But Neff explains that going into agriculture on the scale that interests him is at least a quarter-million-dollar proposition. So he says he's staying flexible about the future, perhaps planning to study for a master's degree after completing his bachelor's. "One thing I like about the job is that I'm anxious to get back to school," he says. "I had almost lost interest but now I have a stock of questions about agriculture theory based on what I've seen this summer." Neff says he has always been interested in the idea of raising cattle. But because of his work at the Nemec Ranch this summer, his interests now are more specific a genetic approach to breeding, the process of selection for breeding and the organization and management of a farm.

"I'm fortunate to have had the experience," he says. Like the other two students, Ed Mell is working this summer in the field in which he plans a career. Mell, 19, who will be a junior accounting major at the University of Missouri at Columbia this fall, Is working in the business office at Farmington Community Hospital. A 1972 graduate of Farmington Senior High School, Mell says he decided during the first year of college he wanted to find a summer job that pertained to his major. He asked Bill Blair, the hospital administrator, for a job for the summer of 1973 and was accepted.

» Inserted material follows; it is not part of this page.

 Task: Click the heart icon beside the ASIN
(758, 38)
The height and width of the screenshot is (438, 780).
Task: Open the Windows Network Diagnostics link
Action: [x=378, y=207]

He also worked at the hospital during the break between semesters in the past school year and has been on the job there since school was out this spring. He views the job as both an opportunity to earn money for school expenses and a time to learn. And, it's something of a bridge over the sometimes troubled waters from the academic to business world, he says. "I'm attempting to ease that transition," he explains, noting that it is a painful process for some students. And, the job gives him actual experience in dealing with situations he reads' about in textbooks, he says, adding that the actual experience makes the classwork more meaningful.

He says he's anxious to return to the university later this month. Noting, that "You have to be purposeful to succeed," Mell sets his. goals at first earning a bachelor's degree in accounting and then attending graduate school where a number of different areas of specialization would be open to him, he says. He now maintains a Dean's List average at the university, he says. Whether his experience at the hospital will give, him an advantage later on in finding a job is a difficult question for him.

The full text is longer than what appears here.